Advanced Fuels Station Opens in Calif.

SAN DIEGO -- At a just-opened San Diego fuel station, attendants in white, 1950s-style uniforms clean customers' windshields and offer to fill their tanks with biodiesel made from fish fry grease. Or, at the ethanol pump, fuel made from waste scraped off the floor of a cheese plant.

Electric cars can charge their batteries for free. There's also natural gas and liquefied propane gas or LPG, both popular, less-polluting gasoline alternatives, according to the Associated Press.

"No one has ever put all of these in one place," said Mike Lewis, who manages the Regional Transportation Center (RTC), which offers gas, diesel and six alternative fuels.

But so far, the station, which opened in early August, isn't seeing a steady flow of customers for the exotic combustibles. The number-one fuel at the station of the future is plain old gas.

Still, gasoline and diesel sales pay the bills and leave the center well-positioned for California's clean vehicle movement aimed at fighting the nation's worst air pollution while cutting dependence on oil. California has set a goal of having one of every 10 new vehicles sold in the state be nonpolluting by 2018. The RTC aims to solve one of the challenges posed by the mandate: Where do you fill 'er up?
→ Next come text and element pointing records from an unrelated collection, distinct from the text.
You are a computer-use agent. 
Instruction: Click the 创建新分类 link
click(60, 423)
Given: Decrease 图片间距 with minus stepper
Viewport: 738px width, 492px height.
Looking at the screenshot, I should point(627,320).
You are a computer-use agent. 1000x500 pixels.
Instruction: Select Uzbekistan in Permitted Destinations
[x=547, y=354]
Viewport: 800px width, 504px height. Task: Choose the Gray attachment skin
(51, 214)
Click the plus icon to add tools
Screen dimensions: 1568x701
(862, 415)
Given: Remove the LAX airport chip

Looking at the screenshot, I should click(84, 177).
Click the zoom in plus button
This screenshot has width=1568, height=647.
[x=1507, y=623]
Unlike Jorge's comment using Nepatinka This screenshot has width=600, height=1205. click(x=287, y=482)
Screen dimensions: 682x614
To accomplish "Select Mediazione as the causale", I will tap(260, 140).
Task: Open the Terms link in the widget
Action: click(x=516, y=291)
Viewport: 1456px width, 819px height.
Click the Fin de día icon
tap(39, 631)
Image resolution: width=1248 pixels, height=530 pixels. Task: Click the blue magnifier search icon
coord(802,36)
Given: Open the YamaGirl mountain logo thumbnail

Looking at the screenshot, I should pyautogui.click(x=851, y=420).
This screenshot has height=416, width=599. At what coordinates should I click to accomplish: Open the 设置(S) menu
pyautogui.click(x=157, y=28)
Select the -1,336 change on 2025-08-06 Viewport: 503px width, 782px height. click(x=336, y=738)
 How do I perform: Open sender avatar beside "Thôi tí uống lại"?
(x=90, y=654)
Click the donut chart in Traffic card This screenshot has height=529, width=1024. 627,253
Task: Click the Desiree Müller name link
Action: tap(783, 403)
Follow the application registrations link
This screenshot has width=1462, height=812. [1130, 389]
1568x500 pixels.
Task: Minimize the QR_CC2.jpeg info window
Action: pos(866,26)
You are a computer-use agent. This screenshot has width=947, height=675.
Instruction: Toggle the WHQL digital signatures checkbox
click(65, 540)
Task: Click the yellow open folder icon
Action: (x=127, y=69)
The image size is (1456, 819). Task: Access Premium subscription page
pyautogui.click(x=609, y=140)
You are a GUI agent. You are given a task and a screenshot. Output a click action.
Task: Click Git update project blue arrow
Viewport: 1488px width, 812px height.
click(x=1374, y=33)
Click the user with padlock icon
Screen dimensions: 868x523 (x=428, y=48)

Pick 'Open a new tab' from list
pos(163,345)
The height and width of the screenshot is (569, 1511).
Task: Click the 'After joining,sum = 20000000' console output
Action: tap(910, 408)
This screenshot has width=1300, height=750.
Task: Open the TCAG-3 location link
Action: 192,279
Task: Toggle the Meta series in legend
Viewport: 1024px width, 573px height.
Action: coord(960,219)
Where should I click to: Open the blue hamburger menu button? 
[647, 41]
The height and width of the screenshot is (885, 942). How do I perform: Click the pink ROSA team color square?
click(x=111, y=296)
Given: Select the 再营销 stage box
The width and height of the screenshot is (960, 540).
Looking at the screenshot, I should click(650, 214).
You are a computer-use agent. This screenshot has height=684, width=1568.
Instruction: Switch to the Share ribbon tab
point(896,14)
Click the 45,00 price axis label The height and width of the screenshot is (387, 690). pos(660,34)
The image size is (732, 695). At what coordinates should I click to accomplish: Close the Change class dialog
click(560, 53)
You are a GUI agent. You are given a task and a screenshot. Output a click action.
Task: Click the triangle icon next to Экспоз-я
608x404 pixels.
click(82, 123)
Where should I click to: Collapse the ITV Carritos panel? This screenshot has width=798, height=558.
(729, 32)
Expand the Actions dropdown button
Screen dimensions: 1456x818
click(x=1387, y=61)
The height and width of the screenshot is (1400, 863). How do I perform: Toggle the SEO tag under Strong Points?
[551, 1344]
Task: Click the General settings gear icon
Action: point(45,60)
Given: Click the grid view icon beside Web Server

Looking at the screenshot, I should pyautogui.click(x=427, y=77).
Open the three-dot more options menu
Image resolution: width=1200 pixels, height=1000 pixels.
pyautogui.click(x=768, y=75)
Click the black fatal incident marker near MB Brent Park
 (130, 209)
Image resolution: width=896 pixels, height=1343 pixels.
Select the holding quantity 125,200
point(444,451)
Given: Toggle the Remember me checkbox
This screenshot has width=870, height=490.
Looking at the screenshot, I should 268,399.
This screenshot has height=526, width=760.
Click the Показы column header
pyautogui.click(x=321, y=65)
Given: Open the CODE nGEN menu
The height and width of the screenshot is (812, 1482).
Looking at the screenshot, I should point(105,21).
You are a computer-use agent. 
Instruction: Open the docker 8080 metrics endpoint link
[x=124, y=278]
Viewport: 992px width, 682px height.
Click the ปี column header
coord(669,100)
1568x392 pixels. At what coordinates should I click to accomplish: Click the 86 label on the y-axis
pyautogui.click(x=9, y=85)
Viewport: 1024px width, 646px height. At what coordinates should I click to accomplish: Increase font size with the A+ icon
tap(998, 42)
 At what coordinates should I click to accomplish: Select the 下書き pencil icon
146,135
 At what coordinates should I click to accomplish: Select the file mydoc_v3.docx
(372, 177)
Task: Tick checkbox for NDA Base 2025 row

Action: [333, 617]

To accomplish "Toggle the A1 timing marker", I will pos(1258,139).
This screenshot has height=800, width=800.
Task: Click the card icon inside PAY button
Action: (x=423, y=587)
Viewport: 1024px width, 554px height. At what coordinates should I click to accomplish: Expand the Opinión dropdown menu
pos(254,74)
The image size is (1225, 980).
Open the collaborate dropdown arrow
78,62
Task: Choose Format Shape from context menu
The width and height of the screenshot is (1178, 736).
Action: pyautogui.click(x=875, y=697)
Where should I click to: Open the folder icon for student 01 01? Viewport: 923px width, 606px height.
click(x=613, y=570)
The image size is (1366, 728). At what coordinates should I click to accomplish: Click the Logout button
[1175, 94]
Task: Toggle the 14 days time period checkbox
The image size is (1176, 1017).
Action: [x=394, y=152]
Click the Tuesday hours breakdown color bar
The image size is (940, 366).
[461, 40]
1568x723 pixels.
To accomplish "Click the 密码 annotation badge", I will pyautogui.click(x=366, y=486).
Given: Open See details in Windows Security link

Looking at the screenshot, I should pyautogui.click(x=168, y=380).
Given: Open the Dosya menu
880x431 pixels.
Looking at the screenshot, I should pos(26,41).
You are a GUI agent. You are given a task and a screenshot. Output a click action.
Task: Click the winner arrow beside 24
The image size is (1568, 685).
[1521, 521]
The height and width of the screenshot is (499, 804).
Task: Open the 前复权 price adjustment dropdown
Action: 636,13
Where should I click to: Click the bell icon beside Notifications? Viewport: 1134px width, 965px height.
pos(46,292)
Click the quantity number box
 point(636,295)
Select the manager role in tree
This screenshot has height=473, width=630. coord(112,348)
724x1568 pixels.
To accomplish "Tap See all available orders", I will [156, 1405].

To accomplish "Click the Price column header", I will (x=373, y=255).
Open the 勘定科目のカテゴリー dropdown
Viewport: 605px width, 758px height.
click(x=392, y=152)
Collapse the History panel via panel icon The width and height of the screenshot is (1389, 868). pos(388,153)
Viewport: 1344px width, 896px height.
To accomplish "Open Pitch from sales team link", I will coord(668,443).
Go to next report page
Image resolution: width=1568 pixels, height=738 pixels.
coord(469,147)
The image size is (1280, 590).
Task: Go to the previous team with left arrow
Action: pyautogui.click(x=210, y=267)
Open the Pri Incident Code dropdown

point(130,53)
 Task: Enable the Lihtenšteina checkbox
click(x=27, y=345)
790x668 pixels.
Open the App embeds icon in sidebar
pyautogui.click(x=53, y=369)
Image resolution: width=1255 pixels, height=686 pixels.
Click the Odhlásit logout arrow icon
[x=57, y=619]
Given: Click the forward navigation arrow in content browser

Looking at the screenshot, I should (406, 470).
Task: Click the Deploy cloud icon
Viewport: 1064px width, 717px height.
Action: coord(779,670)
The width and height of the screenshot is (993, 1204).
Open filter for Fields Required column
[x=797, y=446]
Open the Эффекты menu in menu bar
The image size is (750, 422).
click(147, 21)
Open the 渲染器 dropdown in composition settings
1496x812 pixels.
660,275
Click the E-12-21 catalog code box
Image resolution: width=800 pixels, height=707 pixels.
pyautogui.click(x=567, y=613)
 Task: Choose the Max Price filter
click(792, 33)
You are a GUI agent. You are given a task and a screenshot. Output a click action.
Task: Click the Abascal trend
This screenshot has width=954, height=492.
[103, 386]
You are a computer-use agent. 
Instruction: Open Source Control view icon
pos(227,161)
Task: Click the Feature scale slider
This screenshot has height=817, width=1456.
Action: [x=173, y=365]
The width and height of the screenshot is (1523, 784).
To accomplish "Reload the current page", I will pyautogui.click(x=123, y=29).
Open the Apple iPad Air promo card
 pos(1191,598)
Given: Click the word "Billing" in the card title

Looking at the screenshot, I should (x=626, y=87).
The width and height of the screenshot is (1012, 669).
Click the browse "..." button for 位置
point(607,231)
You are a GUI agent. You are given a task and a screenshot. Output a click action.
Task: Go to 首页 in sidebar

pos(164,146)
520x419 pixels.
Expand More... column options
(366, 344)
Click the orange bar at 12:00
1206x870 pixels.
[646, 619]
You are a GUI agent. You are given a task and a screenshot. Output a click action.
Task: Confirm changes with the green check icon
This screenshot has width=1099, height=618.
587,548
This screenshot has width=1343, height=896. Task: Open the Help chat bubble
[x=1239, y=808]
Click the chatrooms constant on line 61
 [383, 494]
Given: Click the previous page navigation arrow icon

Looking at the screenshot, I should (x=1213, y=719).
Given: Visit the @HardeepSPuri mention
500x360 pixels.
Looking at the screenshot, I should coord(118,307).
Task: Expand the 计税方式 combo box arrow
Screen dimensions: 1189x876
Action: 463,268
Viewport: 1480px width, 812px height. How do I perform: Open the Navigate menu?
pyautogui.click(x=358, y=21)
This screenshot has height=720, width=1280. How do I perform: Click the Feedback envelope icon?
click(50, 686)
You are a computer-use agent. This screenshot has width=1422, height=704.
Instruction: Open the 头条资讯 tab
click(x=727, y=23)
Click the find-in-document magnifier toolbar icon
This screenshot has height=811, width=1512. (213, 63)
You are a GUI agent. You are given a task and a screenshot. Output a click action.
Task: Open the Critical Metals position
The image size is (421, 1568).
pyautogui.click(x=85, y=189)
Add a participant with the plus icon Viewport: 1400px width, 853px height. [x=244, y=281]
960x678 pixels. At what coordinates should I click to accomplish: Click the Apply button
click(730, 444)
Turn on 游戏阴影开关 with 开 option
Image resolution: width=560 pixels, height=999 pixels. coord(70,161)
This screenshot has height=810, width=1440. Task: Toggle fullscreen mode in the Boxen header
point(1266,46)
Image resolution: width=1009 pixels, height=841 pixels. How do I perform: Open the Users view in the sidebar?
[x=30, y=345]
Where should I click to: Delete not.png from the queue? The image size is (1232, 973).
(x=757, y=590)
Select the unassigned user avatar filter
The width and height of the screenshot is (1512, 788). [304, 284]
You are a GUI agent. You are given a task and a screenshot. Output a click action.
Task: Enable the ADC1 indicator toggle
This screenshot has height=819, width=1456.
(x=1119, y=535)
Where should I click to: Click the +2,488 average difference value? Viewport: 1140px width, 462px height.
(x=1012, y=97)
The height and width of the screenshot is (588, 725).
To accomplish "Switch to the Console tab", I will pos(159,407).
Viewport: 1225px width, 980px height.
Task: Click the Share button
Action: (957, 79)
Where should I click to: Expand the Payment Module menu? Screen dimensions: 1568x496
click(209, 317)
The $15 million RTC was conceived more than five years ago by a Ford dealership marketing executive. Today, it includes a garage with mechanics specializing in alternative fuel vehicles and an education center. Pearson Ford, the dealership that bankrolled the center, sells Ford Motor Co.'s line of alternative fuel vehicles beneath an adjacent structure.

The project helps solve what Lewis calls the chicken-and-egg problem for alternative vehicles -- should alternative fuel stations spur sales of the vehicles or vehicles sales lead to more alternative fuel pumps?

With the RTC, he said, "we built the chicken and the egg. In this area, we're taking away the excuses."